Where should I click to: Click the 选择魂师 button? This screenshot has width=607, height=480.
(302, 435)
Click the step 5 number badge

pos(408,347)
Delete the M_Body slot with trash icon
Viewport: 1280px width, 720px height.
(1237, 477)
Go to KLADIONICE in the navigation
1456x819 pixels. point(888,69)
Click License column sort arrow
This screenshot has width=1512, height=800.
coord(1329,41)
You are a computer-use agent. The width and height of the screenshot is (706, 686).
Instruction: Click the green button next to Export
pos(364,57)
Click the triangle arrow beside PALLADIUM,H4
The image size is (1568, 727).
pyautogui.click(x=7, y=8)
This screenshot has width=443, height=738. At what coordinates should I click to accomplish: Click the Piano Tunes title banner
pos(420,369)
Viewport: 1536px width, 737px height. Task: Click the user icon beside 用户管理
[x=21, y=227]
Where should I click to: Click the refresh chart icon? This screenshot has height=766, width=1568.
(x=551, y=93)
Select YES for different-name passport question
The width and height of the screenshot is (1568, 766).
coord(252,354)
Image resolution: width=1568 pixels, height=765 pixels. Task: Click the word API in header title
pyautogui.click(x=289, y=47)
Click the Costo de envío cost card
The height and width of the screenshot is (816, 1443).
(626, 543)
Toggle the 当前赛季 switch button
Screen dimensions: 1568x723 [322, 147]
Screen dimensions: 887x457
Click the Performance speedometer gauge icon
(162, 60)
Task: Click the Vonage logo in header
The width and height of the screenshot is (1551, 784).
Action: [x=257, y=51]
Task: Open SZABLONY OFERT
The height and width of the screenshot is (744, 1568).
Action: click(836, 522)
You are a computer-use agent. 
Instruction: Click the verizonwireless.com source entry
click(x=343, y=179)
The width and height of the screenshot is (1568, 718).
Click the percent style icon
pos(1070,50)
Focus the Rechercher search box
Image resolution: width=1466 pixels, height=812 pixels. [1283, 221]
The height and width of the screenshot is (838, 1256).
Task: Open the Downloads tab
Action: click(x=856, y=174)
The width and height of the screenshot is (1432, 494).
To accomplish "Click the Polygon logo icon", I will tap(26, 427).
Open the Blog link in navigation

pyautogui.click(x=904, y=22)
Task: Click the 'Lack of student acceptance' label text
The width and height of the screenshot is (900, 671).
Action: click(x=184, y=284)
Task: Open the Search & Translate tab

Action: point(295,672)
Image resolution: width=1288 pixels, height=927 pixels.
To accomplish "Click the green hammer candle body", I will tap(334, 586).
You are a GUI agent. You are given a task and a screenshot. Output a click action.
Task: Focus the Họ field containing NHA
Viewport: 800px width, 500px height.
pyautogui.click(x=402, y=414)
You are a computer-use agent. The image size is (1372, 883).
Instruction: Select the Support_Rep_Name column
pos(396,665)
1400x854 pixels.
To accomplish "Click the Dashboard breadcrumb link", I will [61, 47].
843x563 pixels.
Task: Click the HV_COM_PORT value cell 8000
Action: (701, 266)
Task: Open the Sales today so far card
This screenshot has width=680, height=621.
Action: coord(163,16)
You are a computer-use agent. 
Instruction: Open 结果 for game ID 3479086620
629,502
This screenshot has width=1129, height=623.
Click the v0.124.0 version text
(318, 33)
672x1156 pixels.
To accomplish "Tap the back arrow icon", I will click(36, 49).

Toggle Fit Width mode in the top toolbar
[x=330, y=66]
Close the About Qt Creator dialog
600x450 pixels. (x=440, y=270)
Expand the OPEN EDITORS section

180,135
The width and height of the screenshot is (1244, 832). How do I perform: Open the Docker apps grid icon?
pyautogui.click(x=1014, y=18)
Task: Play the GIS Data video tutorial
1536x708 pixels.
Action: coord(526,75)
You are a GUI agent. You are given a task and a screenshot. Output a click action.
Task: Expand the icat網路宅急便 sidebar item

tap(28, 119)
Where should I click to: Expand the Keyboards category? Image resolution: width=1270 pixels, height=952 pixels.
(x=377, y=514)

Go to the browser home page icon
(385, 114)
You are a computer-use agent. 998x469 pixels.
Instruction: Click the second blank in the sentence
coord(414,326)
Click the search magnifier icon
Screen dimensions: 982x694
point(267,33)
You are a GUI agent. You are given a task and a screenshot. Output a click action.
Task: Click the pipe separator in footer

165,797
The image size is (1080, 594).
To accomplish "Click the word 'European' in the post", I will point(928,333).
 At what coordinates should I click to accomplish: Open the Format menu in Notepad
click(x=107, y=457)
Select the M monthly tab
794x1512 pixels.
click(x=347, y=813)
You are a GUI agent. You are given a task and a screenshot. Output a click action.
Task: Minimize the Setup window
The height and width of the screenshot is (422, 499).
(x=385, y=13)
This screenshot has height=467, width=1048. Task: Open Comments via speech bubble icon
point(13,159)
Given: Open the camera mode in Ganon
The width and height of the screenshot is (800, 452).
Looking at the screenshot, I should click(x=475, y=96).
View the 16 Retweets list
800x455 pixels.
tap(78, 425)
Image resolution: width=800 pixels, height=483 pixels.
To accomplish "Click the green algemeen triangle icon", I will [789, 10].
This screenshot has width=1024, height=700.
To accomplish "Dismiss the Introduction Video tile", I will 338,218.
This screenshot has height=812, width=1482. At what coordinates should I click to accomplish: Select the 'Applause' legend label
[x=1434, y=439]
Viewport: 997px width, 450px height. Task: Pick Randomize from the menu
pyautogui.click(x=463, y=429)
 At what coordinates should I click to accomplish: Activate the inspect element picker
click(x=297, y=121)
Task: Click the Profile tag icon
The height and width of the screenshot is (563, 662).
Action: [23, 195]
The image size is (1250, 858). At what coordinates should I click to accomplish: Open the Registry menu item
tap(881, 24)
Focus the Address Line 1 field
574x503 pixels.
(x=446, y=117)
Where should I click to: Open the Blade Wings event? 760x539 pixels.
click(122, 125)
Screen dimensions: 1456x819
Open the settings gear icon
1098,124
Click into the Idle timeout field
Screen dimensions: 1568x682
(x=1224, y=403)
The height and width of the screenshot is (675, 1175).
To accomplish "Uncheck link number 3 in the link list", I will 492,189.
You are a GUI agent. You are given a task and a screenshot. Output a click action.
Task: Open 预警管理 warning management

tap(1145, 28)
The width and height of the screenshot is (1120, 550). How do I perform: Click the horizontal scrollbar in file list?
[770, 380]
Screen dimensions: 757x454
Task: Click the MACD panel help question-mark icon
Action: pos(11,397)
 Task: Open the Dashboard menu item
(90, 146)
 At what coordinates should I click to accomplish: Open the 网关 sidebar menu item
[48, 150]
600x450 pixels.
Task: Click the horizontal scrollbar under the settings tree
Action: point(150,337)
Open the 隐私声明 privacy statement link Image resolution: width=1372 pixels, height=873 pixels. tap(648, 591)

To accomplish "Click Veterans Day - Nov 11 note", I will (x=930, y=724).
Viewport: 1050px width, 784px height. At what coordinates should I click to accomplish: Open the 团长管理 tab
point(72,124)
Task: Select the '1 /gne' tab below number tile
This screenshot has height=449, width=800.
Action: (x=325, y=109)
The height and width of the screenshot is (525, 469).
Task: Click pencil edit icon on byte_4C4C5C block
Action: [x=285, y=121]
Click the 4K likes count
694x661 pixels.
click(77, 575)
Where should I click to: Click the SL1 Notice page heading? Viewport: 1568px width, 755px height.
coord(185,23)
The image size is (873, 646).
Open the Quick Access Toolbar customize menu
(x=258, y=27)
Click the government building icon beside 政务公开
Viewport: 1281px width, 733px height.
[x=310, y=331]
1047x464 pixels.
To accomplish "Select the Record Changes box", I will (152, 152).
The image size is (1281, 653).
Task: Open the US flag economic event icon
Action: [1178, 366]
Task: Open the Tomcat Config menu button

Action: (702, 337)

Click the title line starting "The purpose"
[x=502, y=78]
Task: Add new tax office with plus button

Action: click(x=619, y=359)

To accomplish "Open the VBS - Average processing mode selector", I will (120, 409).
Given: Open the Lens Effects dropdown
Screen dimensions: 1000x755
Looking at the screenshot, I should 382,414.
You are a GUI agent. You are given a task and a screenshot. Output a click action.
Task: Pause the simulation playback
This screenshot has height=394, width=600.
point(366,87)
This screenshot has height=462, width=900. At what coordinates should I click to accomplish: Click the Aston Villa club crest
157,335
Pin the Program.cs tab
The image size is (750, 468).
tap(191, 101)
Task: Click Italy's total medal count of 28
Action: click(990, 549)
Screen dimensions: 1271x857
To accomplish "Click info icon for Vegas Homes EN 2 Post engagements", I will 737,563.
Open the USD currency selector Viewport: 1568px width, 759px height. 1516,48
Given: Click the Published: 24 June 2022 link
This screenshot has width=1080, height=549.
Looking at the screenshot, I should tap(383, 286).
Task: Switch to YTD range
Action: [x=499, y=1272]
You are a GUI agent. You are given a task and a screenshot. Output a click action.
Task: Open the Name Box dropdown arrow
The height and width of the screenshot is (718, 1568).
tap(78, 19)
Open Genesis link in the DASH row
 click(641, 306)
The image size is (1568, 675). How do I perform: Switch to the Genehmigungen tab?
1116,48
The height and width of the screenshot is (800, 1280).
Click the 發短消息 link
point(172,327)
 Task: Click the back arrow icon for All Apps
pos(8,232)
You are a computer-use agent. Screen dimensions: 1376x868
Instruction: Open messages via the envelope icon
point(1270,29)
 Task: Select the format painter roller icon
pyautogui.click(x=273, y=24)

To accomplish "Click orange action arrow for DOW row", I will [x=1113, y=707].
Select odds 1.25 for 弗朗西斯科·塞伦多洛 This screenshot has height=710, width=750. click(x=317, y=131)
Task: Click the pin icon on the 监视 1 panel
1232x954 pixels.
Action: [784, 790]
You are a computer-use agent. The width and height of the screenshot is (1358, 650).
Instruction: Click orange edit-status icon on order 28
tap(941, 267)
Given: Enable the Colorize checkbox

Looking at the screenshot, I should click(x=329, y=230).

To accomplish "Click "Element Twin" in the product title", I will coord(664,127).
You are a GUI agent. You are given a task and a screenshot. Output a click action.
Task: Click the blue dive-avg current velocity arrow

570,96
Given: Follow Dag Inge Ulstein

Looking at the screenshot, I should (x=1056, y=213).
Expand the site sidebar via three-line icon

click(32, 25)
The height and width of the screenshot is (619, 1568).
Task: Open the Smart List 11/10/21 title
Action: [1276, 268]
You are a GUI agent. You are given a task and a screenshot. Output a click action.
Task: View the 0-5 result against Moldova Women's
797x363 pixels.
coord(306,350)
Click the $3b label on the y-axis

> _Action item_: Output, from the data above, the lines from the line with "Where should I click to: Click the refresh" to the line with "The width and height of the screenshot is (1432, 494)." exactly as they stand, both ends included and nothing else.

> _Reply_:
Where should I click to: Click the refresh chart icon? This screenshot has height=766, width=1568.
(x=551, y=93)
Select YES for different-name passport question
The width and height of the screenshot is (1568, 766).
coord(252,354)
Image resolution: width=1568 pixels, height=765 pixels. Task: Click the word API in header title
pyautogui.click(x=289, y=47)
Click the Costo de envío cost card
The height and width of the screenshot is (816, 1443).
(626, 543)
Toggle the 当前赛季 switch button
Screen dimensions: 1568x723 [322, 147]
Screen dimensions: 887x457
Click the Performance speedometer gauge icon
(162, 60)
Task: Click the Vonage logo in header
The width and height of the screenshot is (1551, 784).
Action: [x=257, y=51]
Task: Open SZABLONY OFERT
The height and width of the screenshot is (744, 1568).
Action: click(836, 522)
You are a computer-use agent. 
Instruction: Click the verizonwireless.com source entry
click(x=343, y=179)
The width and height of the screenshot is (1568, 718).
Click the percent style icon
pos(1070,50)
Focus the Rechercher search box
Image resolution: width=1466 pixels, height=812 pixels. [1283, 221]
The height and width of the screenshot is (838, 1256).
Task: Open the Downloads tab
Action: click(x=856, y=174)
The width and height of the screenshot is (1432, 494).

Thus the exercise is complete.